= Pharmacode =

Barcode symbology

Pharmacode, also known as Pharmaceutical Binary Code, is a barcode standard, used in the pharmaceutical industry as a packing control system. It is designed to be readable despite printing errors. It can be printed in multiple colors as a check to ensure that the remainder of the packaging (which the pharmaceutical company must print to protect itself from legal liability) is correctly printed. This barcode is also known as Laetuscode.

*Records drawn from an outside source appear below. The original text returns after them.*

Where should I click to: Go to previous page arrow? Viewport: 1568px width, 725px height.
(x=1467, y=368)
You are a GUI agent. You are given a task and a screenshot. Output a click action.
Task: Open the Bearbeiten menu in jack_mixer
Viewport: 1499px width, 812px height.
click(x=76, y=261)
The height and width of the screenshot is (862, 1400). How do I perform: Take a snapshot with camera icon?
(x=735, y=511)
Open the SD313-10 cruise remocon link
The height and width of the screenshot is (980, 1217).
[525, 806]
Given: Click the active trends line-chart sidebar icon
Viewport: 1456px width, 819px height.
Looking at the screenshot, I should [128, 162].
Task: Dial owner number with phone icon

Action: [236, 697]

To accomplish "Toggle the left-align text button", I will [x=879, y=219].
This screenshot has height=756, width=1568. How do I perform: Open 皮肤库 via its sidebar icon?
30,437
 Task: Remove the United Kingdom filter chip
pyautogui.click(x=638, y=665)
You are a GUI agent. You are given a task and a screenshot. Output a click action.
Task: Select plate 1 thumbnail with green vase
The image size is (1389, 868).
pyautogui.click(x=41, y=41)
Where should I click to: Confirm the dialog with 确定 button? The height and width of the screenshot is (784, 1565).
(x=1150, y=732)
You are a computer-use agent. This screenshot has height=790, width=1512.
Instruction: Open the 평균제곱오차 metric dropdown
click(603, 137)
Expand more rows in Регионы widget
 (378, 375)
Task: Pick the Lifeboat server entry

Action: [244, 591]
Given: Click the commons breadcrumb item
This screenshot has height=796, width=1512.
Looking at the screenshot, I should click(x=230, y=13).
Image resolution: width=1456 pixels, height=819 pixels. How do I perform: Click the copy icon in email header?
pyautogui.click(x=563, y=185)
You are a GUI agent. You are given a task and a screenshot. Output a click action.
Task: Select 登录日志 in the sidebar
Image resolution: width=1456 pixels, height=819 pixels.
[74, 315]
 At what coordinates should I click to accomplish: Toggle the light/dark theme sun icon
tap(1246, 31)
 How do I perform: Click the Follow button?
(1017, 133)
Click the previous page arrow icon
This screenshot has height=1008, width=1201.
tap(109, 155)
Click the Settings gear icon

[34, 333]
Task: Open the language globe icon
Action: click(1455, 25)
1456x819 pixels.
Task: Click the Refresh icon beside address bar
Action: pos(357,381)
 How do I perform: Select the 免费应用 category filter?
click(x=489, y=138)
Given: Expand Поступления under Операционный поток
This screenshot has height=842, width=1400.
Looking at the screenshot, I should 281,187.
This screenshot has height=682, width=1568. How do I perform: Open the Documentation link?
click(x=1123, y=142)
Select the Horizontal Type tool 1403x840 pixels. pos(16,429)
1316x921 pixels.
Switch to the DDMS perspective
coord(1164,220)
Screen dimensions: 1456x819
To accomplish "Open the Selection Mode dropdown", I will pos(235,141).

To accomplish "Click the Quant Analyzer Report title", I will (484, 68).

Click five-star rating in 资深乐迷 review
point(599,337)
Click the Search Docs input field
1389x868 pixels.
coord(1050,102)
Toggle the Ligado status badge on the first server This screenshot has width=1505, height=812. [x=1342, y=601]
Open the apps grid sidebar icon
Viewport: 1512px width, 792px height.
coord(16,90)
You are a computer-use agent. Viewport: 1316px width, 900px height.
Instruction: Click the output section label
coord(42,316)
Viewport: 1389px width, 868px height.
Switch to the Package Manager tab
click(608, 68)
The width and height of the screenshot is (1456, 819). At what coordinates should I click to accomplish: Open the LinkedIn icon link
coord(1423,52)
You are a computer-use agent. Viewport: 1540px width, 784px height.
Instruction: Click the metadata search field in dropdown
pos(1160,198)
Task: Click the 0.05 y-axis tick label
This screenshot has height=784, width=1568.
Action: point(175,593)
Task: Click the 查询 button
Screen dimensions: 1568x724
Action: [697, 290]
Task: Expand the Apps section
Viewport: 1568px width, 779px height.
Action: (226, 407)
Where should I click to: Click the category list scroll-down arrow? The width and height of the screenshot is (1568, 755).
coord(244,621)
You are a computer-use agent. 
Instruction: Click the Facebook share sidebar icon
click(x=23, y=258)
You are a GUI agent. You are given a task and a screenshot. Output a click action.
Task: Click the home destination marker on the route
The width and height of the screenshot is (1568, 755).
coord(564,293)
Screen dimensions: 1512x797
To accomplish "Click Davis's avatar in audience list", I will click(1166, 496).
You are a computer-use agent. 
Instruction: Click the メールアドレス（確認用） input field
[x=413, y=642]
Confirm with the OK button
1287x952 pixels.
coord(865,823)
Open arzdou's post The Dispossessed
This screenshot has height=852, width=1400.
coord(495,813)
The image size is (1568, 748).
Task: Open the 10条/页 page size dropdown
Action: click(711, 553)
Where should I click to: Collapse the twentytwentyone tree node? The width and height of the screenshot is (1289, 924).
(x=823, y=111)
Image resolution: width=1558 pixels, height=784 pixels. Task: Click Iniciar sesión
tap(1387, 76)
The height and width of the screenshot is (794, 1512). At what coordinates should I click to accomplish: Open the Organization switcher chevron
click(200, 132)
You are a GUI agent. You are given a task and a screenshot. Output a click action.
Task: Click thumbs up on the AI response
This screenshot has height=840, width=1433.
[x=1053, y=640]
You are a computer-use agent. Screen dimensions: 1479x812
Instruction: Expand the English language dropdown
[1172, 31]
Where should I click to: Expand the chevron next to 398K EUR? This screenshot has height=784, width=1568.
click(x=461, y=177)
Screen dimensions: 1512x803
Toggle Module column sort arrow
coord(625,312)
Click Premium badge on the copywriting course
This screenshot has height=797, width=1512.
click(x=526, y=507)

For best practice (better security), the code should always contain at least three bars and should always be a combination of both thick and thin bars: all thick bars or all thin bars do not represent a secure code.

== Encoding ==
Pharmacode can represent only a single integer from 3 to 131070. Unlike other commonly used one-dimensional barcode schemes, pharmacode does not store the data in a form corresponding to the human-readable digits; the number is encoded in binary, rather than decimal. Pharmacode is read from right to left, also in left to right (if omnidirectional scanner): with $n$ as the bar position starting at 0 on the right, each narrow bar adds $2^n$ to the value and each wide bar adds $2\times 2^n$. The minimum barcode is 2 bars and the maximum 16, so the smallest number that could be encoded is 3 (2 narrow bars) and the biggest is 131070 (16 wide bars).
It represents colors which are on the label.